DR.   DAVID LEWIS - ARTICLE ON PATHOGENS IN CLASS A SLUDGE

SCIENCE NEWS, VOL. 153 - FEBRUARY 28, 1998

BACTERIA MAY HIDE IN HUNKS OF GUNK

 Processed sludge from waste treatment plants that is sold as fertilizer for home gardens may harbor disease-causing
fecal organisms, contends Microbiologist David L. Lewis of the Environmental Protection Agency in Athens, Georgia.

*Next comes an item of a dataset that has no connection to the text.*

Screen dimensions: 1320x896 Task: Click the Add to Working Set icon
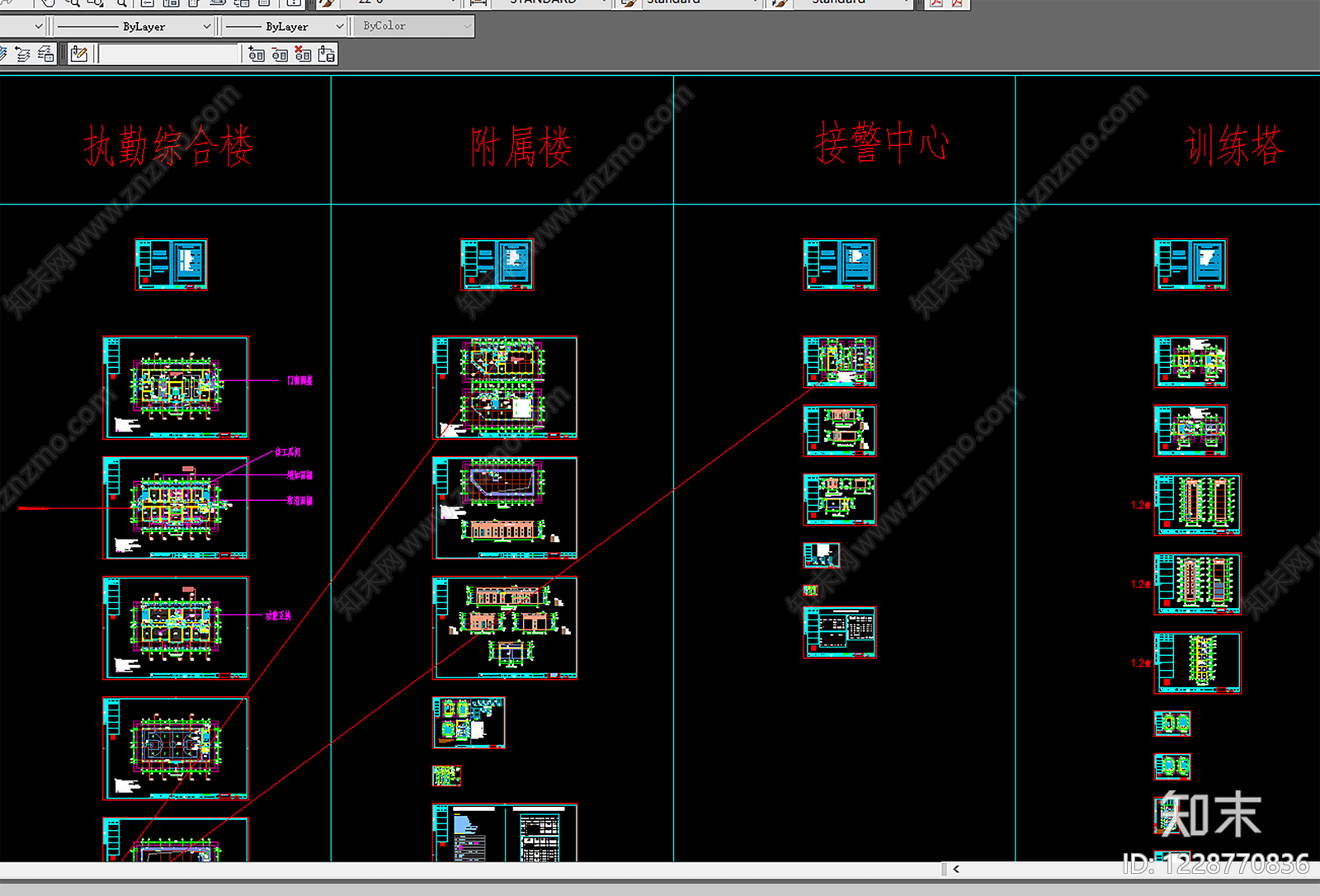coord(257,54)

 To test his suspicion that fats and petroleum products in sludge interfere with assays for bacteria, Lewis mixed
bacteria from sludge with a silicone lubricant.   When he analyzed the resulting mixture for colonites of live bacteria, he
found few.    However, when he dissolved the silicone with acetone and tested again, he found 100,000 times as many
colonites.

 Lewis suggests that bacteria such as Salmonella get caught in clumps of gunk in the sludge.    If the clumps get
coated with water-repellent substances like chicken fat, petroleum, or industrial lubricants, standard tests may
significantly underestimate the number of bacteria hidden inside them, he says.    If people accidentally ingest clumps
sticking to unwashed hands or vegetables, he says, the acids and churning action of the digestive tract would expose
the bacteria.

 Although EPA regulated the methods used to decontaminate and test sludge, Lewis remains "skeptical as to whether
the regulations protect us or not."    Alan B. Rubin of EPA's Washington, D.C., office says sludge used as fertilizer does
not make people sick when applied according to the regulations.

 The agency should use Lewis' methods to test sludge certified as free of pathogens to see whether the bacteria
indeed escape detection, says Ellen Z. Harrison of the Cornell Waste Management Institute in Ithaca, N.Y.